-------- Passage provided

COVER STORY, FEBRUARY 2010

RECYCLING BUILDINGS
Adaptive reuse is one of the most obvious, yet often overlooked, green building techniques.
By Coleman Wood

The House of Blues in Dallas used to be the White Swan Coffee Company building.

Most everything in this day and age is sustainable. When companies complete their newest projects, all of the windows are glazed, none of the landscaping needs irrigation (and if it does, it is with reclaimed rainwater) and everything from the HVAC system to the sinks in the bathrooms is high-efficiency. The green features of today’s construction projects can be overwhelming, so much, in fact, that the term “green washing” has been created to describe when companies tout otherwise normal building practices or features as sustainable.

In the midst of all this, one of the most significant ways a company can reduce its environmental impact is often lost — reusing an existing building. Mention this to some, and the negatives of adaptive reuse will often come up first. But adaptive reuse has huge environmental and economic advantages that cannot be overlooked.

The green reasons for adaptive reuse seem obvious at first but have far-reaching implications. Reusing a building keeps a greenfield site from being developed and uses less construction materials than a new building. Simple, right? However, maintaining the natural state of a site means that the plants located on that site are free to absorb carbon dioxide and free to maintain a cooling canopy over the land below — both of which help offset the greenhouse effect. The remaining plant life also provide homes for the animal life that will be allowed to remain on these sites, which will contribute to the overall health of the local ecosystem and allow more plant life to emerge, and so on.

The lower amount of construction materials needed for a project means that less raw materials such as wood, metal ore and rock need to be mined. Also, less pollution is produced, since not as much material needs to be manufactured and transported. All of these positive environmental steps resulted from a single decision to reuse an existing building.

While there are certainly easier ways to gather points for LEED certification, adaptive reuse is covered under the guidelines. According to the new LEED 3.0 guidelines for new construction, adaptive reuse could garner a developer up to six points within the Materials and Resources category. Up to three points are awarded for maintaining the structure and envelope of an existing building. One point is awarded for reusing 55 percent of the building (aside from hazardous materials that need to be remediated), two points are awarded for reusing 75 percent and three points are awarded for reusing 95 percent of the building. This gives contractors the leeway to reuse as much of the building as possible while upgrading things such as windows and fixtures that would contribute to increased efficiency.

----------------
-------- Supplied information

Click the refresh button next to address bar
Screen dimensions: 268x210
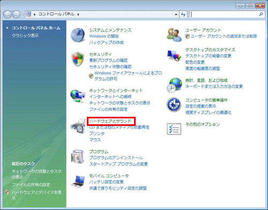pyautogui.click(x=183, y=14)
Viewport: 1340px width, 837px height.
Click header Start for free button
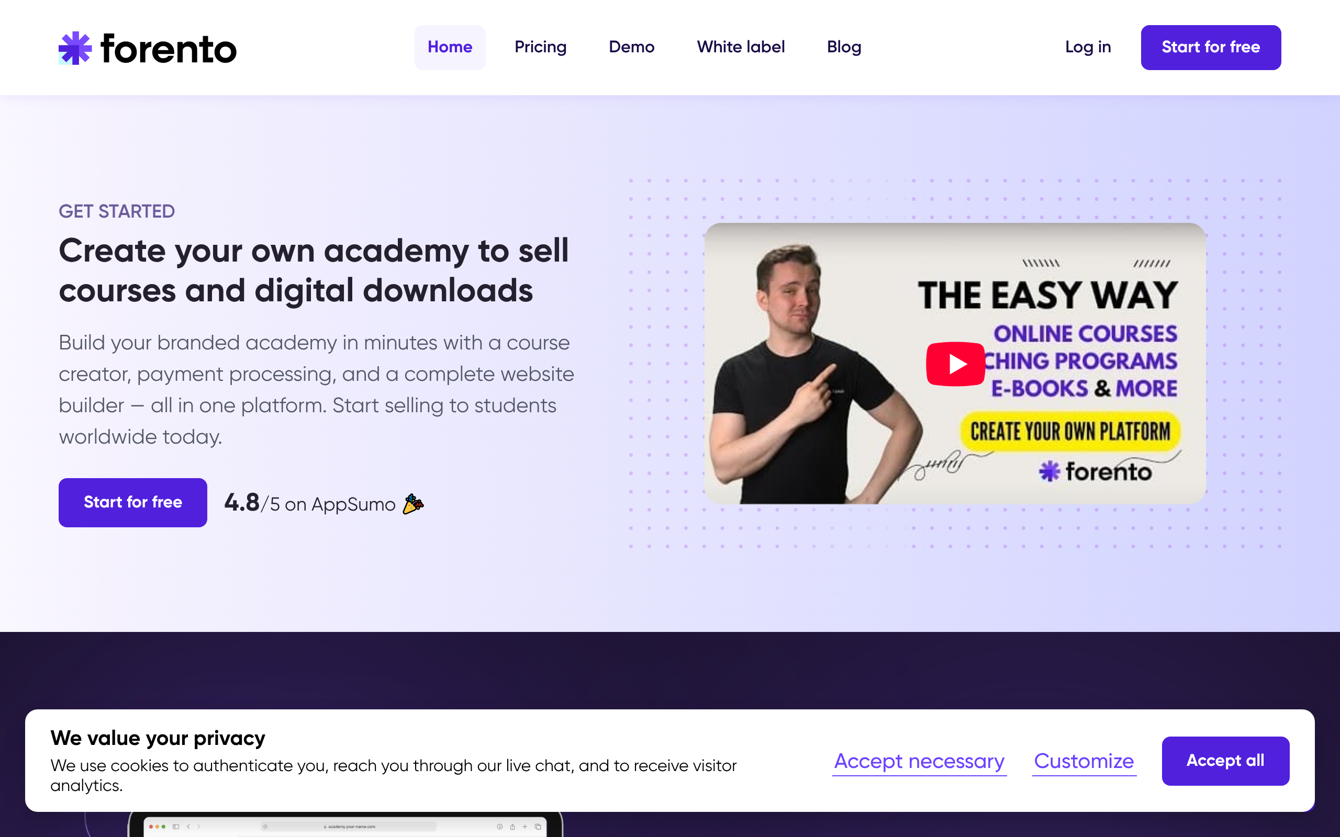(1210, 47)
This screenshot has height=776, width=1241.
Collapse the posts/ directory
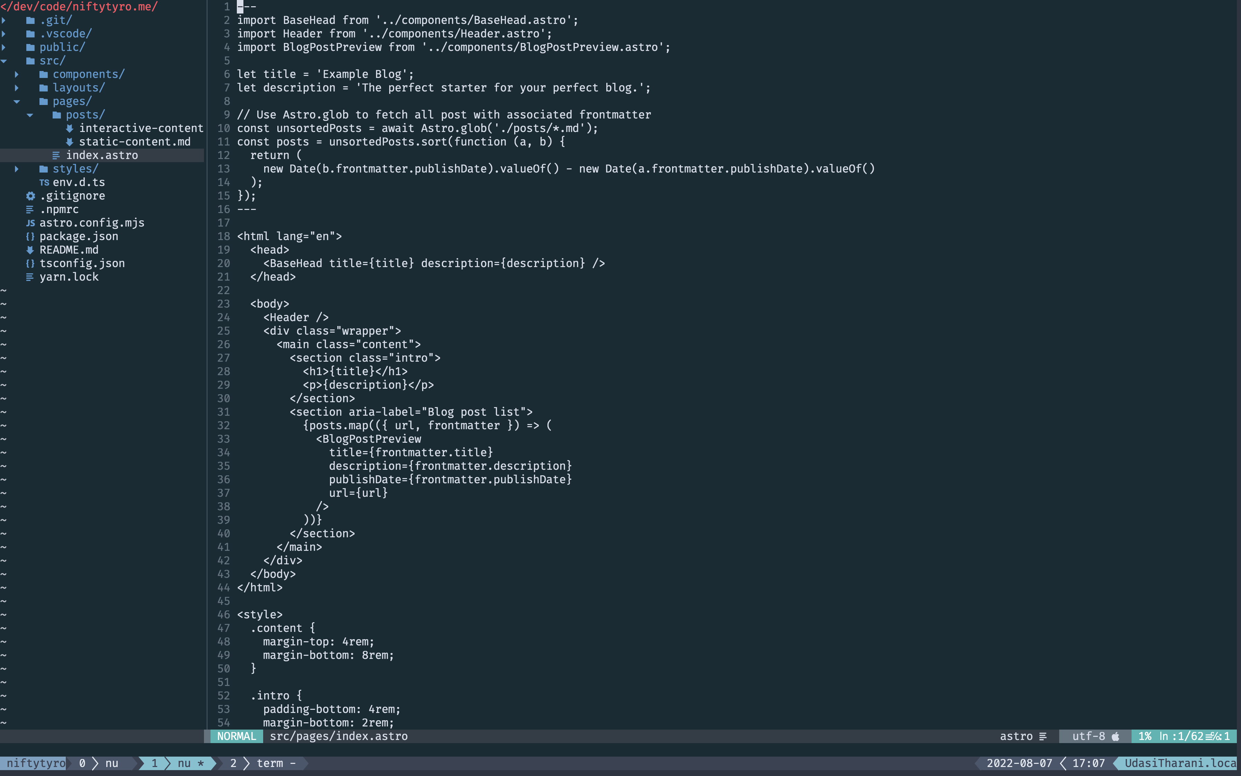pyautogui.click(x=30, y=114)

----------------

▶ Requirements:
#1 According to the adaptive reuse article, why does using fewer construction materials lead to less pollution?
#2 List the raw materials that the adaptive reuse article says need less mining when a project uses fewer construction materials.
#3 Print the part of the adaptive reuse article that opens with the words containing "COVER STORY, FEBRUARY" and closes with "Coffee Company building.".

▶ Answer list:
#1 Less pollution is produced because not as much material needs to be manufactured and transported.

#2 Wood, metal ore, rock

#3
COVER STORY, FEBRUARY 2010

RECYCLING BUILDINGS
Adaptive reuse is one of the most obvious, yet often overlooked, green building techniques.
By Coleman Wood

The House of Blues in Dallas used to be the White Swan Coffee Company building.